In this last part, we map data gathered with lingtypology onto an interactive 3d map of the world and create links between coordinates. Among many other things, this can be used to map geographical dispersal between related languages. In this example, we map links between Danish and other Germanic languages, as well as links between all members of the Cree languages.

if (!require('threejs')) 
install.packages("threejs")
library(threejs)

# A picture of the earth which we'll turn into a globe
earth <- "http://eoimages.gsfc.nasa.gov/images/imagerecords/73000/73909/world.topo.bathy.200412.3x5400x2700.jpg"

# We create data frame with all Germanic languages and coordinates
language=lang.aff("Germanic")
Danish=data.frame(language,
                   lat=lat.lang(language),
                   long=long.lang(language))

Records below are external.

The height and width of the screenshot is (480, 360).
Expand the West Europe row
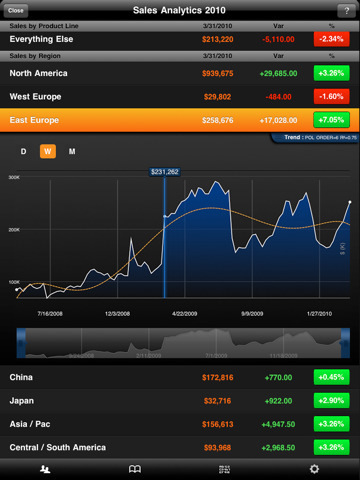tap(180, 97)
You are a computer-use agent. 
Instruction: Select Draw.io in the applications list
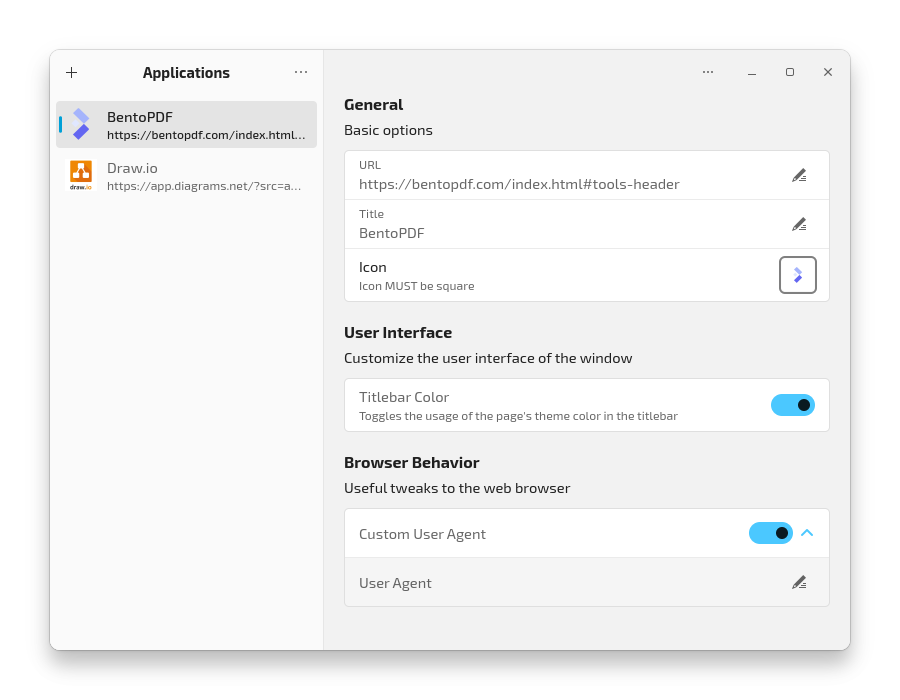click(187, 176)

# We do a bit of cleaning, though it may not be strictly necessary
Danish=subset(Danish,language="Danish") #remove Danish
Danish=na.omit(Danish) #unfortunately, some of thee languages do not have 
# coordinates, including Norwegian
rownames(Danish)=c() #not necessary, but the row names are redundant

# Similarly for Cree
language=lang.aff("Cree")
Cree=data.frame(language,
                  lat=lat.lang(language),
                  long=long.lang(language))
rownames(Cree)=c()

# Combining into one data frame
DanCree=data.frame(rbind(Danish,Cree))

# Assigning coordinates to create links between Danish and other Germanic languages
coordsDan=cbind(rep(lat.lang("Danish",nrow(Danish))), # column 1: latitude location 1
           rep(long.lang("Danish",nrow(Danish))), # column 2: longitude location 1
           Danish$lat, # column 3: latitude location 2
           Danish$long) # column 4: longitude location 2

# For Cree 
language=lang.aff("Cree")
linkCree=data.frame(expand.grid(l1=language,l2=language))
linkCree=subset(linkCree,l1!=l2) 
linkCree=linkCree[!duplicated(t(apply(linkCree,1,sort))),] #remove repeated pairs
coordsCree=cbind(lat.lang(linkCree$l1),
                 long.lang(linkCree$l1),
                 lat.lang(linkCree$l2),
                 long.lang(linkCree$l2))

coords=rbind(coordsDan,coordsCree)

globejs(img = earth, 
        lat = DanCree$lat, 
        long =DanCree$long,
        arcs=coords,
        arcsColor="gold",
        value=20,
        color="red",
        arcsOpacity = 0.6,
        arcsHeight = 0.4,
        arcsLwd = 4,
        atmosphere=T)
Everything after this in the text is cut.